Reported by DENPA IS CRAZY

 コントローラーの形状もあり、VRタイトルでは斬ったり、振ったりという操作のタイトルが多い。それを生かしてテニスや卓球をテーマにしたゲームは多く、筆者はそれらもプレイしてきた。

 今回紹介するタイトル「Racket:Nx」もラケットを使ったテニスや卓球などのゲームとベースのシステムは同じだ。跳ね返ってくるボールをコントローラーのラケットで的確に打ち返していくというゲームである。

 操作は直感的で、コントローラーでラケットを操作するので、コントローラーを振ってラケットをコントロールしボールを壁に向けて打ち返していく。

 他のゲームにはないユニークなシステムとして、コントローラーのトリガーを引くとボールを引き寄せられるシステムがあることだ。というのもこのゲームの世界は360度を壁に囲まれた半球形のドーム状のエリアになっており、ボールを見失ってしまうことも度々起こる。

 この機能のおかげでボールを見失ってあたふたするというロスが発生しないというシステムになっている。

 ステージが半球形のドームになっていることは先程紹介した通りで、これらの壁は六角形型のパネルで構成されている。このパネルの中に破壊すべきターゲットが出現し、これらを破壊していくというのが基本的なゲームプレイだ。例えるならテニス+ブロック崩しといった具合だ。

 そして本作には3種類のモードがある。ゲージがなくなるまで続くアーケードモード、ステージクリア型のソロモード、そしてオンラインで対戦できるマルチプレイヤーモードだ。タイミングが悪かったのかマルチプレイはマッチングできなかったが、ソロプレイだけでも十分楽しめる。

 特にステージクリア型のソロモードは序盤こそ適当に打ち返しているだけでクリアできるが、ステージが進むにつれていわゆる“おじゃまブロック”的なものが出現し、的確にターゲットを狙うことが求められてくる。これが手応えがあってなかなか楽しい。

 筆者もまだ完璧に狙い通りにターゲットを打ち抜けるほどの腕前はないのだが、プレイしているうちに徐々にコントロールできるようになってくるのがわかって、自分が上達していくのを感じられるのが楽しい。

 そしてもう1つの魅力がなんといってもこの世界観だ。真っ暗な空間の中にあるドーム状の世界というだけでサイバー感を感じられるが、ターゲットを破壊したときの派手なビジュアルエフェクトや効果音、そしてテンションを高めるビートが効いたダンスミュージックがあわさり、意識は完全にゲームの世界の中に入っていく。

 そんなサイバーな世界の中で夢中になってコントローラーを振り、ボールを打ち返していくというのは、他のタイトルにもない爽快感があり、中毒性のある気持ちよさだった。

 難しいことを考えずにボールを打ち返しているだけでも楽しいし、狙い通りにターゲットを打ち抜けるようになると快感も増していく。さらにソロのステージだけでも20種類あり、エンドレスのアーケードモードがあることを考えると一人でも十二分に楽しめる作品だ。

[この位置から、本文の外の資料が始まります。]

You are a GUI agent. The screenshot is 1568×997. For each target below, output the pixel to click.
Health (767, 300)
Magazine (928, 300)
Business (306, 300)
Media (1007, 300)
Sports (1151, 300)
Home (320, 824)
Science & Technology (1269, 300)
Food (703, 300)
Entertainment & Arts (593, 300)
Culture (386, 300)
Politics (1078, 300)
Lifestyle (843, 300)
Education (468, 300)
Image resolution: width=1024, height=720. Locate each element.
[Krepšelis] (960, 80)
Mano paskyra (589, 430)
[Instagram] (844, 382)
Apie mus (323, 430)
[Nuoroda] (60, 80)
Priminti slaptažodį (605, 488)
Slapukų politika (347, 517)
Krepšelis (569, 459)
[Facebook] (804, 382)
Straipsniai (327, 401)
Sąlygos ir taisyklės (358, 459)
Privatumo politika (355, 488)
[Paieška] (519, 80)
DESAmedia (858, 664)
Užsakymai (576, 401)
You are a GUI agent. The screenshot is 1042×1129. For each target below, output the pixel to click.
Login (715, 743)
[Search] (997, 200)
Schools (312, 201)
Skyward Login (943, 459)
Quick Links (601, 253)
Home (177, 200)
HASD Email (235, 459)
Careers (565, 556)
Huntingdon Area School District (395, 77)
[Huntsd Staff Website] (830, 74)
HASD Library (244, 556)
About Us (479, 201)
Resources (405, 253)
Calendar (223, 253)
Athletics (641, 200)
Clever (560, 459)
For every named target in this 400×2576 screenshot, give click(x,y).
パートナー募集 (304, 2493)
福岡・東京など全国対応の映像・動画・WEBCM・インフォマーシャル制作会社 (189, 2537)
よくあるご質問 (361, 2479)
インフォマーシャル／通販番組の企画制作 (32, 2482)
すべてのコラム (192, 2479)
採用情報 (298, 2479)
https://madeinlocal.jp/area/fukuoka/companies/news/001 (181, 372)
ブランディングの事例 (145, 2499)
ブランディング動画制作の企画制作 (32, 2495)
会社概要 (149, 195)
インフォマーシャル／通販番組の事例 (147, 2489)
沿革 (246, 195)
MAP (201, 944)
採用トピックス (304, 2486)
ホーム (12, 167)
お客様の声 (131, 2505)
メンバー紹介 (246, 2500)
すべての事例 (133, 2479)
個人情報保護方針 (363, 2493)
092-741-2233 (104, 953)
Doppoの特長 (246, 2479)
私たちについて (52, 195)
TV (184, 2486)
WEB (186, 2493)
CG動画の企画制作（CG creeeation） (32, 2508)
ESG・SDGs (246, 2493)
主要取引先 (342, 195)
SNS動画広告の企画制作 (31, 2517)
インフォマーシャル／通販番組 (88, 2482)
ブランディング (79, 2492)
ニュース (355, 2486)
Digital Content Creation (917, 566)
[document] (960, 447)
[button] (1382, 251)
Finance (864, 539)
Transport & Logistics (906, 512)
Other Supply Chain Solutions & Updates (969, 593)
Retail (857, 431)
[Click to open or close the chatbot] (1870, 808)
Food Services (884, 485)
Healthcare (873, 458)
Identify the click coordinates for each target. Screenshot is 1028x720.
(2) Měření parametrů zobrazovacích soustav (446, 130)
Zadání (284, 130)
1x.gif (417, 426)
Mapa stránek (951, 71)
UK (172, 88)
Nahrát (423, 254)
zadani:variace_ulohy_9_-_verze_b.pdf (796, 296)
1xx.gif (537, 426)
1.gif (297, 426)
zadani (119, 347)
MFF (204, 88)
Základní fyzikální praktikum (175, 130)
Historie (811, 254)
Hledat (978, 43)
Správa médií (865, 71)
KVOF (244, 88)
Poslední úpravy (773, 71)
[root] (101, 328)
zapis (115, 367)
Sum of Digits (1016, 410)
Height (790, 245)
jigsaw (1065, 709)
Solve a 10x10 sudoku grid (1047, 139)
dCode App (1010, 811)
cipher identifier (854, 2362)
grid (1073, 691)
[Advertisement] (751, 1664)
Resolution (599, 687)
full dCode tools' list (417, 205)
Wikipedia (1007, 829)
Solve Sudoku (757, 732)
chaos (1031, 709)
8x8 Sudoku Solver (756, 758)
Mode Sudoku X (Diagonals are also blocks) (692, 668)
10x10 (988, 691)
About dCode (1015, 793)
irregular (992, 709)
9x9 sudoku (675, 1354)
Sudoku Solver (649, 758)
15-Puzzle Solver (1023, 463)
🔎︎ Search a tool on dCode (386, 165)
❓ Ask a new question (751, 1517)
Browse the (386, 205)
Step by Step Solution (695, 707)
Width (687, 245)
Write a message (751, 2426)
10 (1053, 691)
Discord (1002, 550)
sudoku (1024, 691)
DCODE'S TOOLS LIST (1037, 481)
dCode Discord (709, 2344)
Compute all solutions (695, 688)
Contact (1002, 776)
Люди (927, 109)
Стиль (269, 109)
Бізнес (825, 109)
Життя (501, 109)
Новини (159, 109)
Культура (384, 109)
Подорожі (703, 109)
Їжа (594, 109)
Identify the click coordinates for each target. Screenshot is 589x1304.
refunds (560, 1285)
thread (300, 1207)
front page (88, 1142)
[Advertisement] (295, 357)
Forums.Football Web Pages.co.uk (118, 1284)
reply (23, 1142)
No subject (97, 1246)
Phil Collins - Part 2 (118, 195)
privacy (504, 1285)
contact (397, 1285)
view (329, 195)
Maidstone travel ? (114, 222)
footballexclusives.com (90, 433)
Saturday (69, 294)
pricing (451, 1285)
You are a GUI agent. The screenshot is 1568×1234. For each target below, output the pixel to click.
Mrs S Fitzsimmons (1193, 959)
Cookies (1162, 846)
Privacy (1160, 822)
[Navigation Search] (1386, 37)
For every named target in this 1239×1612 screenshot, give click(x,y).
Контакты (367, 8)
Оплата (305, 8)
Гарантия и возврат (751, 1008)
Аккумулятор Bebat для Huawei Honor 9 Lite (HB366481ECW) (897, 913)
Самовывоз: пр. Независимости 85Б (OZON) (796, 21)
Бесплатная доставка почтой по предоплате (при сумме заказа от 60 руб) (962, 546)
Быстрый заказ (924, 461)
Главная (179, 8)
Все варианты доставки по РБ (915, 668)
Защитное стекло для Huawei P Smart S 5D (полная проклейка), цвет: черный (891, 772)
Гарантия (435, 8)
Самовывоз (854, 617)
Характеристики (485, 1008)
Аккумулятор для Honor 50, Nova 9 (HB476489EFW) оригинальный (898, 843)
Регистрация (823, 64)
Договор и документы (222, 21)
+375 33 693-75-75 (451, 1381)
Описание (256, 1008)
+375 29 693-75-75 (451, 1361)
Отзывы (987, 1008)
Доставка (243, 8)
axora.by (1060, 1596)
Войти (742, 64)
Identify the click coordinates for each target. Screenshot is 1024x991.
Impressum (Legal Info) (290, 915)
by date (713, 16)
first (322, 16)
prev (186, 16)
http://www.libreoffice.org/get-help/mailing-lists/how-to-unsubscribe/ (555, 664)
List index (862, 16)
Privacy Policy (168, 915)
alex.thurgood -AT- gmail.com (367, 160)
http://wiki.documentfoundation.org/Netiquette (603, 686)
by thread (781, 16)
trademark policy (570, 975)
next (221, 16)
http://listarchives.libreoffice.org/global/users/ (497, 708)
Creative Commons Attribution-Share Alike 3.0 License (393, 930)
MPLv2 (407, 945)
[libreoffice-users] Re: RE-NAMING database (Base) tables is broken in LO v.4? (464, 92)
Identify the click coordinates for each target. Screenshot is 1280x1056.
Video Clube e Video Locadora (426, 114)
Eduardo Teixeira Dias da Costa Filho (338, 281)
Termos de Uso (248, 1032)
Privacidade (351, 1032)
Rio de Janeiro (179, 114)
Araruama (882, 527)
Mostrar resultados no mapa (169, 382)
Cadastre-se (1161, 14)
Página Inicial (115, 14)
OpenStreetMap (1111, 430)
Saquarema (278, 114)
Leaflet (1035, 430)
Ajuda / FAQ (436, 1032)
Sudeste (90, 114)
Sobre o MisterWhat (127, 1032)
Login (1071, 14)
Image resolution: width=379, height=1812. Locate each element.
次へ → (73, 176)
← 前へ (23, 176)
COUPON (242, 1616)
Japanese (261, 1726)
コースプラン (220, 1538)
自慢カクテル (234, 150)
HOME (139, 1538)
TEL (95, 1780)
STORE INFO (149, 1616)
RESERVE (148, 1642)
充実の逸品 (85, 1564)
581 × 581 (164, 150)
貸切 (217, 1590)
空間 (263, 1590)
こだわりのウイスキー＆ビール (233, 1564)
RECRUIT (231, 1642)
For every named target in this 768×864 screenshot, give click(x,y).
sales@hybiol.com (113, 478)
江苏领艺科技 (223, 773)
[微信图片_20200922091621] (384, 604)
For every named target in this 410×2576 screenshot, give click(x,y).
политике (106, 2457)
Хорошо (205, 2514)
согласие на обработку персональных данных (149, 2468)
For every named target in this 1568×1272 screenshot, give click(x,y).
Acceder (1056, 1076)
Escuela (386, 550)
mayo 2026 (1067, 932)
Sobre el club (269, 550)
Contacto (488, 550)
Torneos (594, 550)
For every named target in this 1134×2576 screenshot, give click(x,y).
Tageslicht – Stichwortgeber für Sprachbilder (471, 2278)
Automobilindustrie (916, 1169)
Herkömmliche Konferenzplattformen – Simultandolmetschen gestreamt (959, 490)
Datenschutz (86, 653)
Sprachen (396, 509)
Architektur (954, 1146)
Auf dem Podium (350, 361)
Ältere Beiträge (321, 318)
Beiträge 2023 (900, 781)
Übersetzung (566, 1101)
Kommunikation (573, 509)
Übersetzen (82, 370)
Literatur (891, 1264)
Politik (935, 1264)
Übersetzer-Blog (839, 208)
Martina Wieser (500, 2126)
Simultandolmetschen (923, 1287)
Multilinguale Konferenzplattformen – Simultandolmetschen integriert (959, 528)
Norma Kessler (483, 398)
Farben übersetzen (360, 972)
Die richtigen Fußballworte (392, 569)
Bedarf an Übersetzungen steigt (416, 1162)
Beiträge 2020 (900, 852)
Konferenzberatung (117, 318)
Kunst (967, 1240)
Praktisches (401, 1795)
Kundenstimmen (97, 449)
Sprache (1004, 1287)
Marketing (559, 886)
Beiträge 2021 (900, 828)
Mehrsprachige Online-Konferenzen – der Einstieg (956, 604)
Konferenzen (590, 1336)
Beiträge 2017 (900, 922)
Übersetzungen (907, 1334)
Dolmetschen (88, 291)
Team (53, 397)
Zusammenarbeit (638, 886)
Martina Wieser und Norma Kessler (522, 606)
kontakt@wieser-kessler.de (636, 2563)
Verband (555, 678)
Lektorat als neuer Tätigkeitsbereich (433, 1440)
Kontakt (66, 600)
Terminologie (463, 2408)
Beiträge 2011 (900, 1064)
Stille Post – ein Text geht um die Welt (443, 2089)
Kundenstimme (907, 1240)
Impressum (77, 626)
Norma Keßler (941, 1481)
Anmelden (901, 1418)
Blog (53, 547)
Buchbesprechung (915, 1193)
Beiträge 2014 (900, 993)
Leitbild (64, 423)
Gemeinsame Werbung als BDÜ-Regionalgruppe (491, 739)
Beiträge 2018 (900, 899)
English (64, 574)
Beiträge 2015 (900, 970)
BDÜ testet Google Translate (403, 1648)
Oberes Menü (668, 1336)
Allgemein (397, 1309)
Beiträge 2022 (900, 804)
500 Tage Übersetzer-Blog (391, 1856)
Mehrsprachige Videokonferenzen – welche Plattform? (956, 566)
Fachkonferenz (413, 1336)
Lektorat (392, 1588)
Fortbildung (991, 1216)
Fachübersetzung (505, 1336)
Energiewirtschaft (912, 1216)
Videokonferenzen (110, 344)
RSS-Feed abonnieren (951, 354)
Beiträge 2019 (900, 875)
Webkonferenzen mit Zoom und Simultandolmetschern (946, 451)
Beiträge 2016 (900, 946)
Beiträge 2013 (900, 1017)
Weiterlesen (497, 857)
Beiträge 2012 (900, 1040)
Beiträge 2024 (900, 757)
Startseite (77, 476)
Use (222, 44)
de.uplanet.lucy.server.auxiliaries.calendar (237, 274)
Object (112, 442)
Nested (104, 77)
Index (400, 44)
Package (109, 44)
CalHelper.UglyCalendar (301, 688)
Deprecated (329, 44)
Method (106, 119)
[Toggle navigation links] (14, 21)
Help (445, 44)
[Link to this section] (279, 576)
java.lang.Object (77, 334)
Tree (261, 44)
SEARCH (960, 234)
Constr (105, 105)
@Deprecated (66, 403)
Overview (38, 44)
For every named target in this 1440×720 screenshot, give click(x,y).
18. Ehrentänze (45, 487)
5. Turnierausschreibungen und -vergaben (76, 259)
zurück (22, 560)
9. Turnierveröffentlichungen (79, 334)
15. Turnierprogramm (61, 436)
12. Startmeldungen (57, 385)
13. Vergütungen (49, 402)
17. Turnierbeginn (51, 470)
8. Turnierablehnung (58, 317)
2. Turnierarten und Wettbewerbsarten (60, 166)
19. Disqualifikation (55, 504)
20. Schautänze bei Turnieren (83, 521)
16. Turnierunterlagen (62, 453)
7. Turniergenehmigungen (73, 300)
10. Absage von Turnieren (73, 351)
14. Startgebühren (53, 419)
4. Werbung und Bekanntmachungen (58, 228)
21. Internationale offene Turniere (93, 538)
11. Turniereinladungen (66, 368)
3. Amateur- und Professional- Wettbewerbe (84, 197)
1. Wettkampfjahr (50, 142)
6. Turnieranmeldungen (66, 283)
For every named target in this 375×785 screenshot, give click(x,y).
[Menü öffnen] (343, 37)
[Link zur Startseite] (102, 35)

 もちろんタイムアタックはあるので、世界中のプレイヤーと腕を競うことはできるし、今回はプレイできなかったが、ソロでこれだけ楽しめるのだから、マルチプレイでも楽しめることは間違いないだろう。

 シンプルな操作と、自分の腕が上達していく楽しさ、そしてクールなサイバー空間で音楽にあわせてド派手なエフェクトとハイテンションな音楽に包まれながら思いっきりラケットを振るという体験を楽しめる「Racket: Nx」。シンプルながらも奥深く、かなり楽しめる作品だった。ぜひプレイしてみてほしい。